LANDGERICHT ROSTOCK

Prozess nach Kindstötung – Neugeborenes in Frühlingsnacht abgelegt

Eine 26-jährige muss sich ab Dienstag vor dem Landgericht Rostock verantworten. Sie soll im Mai vergangenen Jahres ein Kind entbunden und seinem Schicksal überlassen haben.
dpa
Auf einem Spielplatz unweit der Fundstelle eines toten Säuglings im Stadtteil Lichtenhagen sind dunkle Stellen mit Sand a
Auf einem Spielplatz unweit der Fundstelle eines toten Säuglings im Stadtteil Lichtenhagen sind dunkle Stellen mit Sand abgedeckt. In der Nähe des Spielplatzes wurde am Nachmittag des 25. Mai vergangenen Jahres ein toter Säugling gefunden. Bernd Wüstneck
Rostock.

Wegen der Tötung ihres Neugeborenen muss sich von Dienstagmorgen an eine 26-Jährige vor dem Landgericht Rostock verantworten. Sie soll laut Anklage in der Nacht zum 25. Mai 2019 im Rostocker Stadtteil Lichtenhagen neben einer Tischtennisplatte ein Mädchen entbunden und es dann seinem Schicksal überlassen haben.

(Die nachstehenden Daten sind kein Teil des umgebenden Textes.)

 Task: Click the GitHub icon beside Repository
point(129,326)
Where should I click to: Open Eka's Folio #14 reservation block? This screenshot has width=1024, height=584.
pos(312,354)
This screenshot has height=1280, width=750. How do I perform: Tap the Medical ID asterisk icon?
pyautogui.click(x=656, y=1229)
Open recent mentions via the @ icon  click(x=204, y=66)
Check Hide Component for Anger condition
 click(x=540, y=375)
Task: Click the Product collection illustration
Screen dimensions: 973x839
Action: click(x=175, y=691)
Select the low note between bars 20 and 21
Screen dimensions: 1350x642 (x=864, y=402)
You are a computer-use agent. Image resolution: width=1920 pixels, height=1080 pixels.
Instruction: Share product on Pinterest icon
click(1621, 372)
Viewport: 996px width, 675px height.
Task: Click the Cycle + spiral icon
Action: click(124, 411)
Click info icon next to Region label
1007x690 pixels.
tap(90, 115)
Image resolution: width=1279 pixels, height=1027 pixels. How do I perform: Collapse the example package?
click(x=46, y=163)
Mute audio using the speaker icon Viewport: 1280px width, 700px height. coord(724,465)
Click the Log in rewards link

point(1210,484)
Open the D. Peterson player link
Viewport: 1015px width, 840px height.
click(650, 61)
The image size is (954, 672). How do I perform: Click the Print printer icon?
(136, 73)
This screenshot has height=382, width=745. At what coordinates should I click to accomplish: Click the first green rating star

Nach der Geburt habe sie das Kind auf einem Rasenstück nackt hinter Sträuchern bei Temperaturen zwischen 11 und maximal 19 Grad abgelegt. Sie habe dabei in Kauf genommen, dass das Neugeborene bei den niedrigen Temperaturen und wegen der fehlenden Versorgung sterben könnte. Sie habe den Ablageort so gewählt, dass das Kind nicht schnell gefunden werden konnte. Damit hat sie sich laut Anklage des Totschlags schuldig gemacht.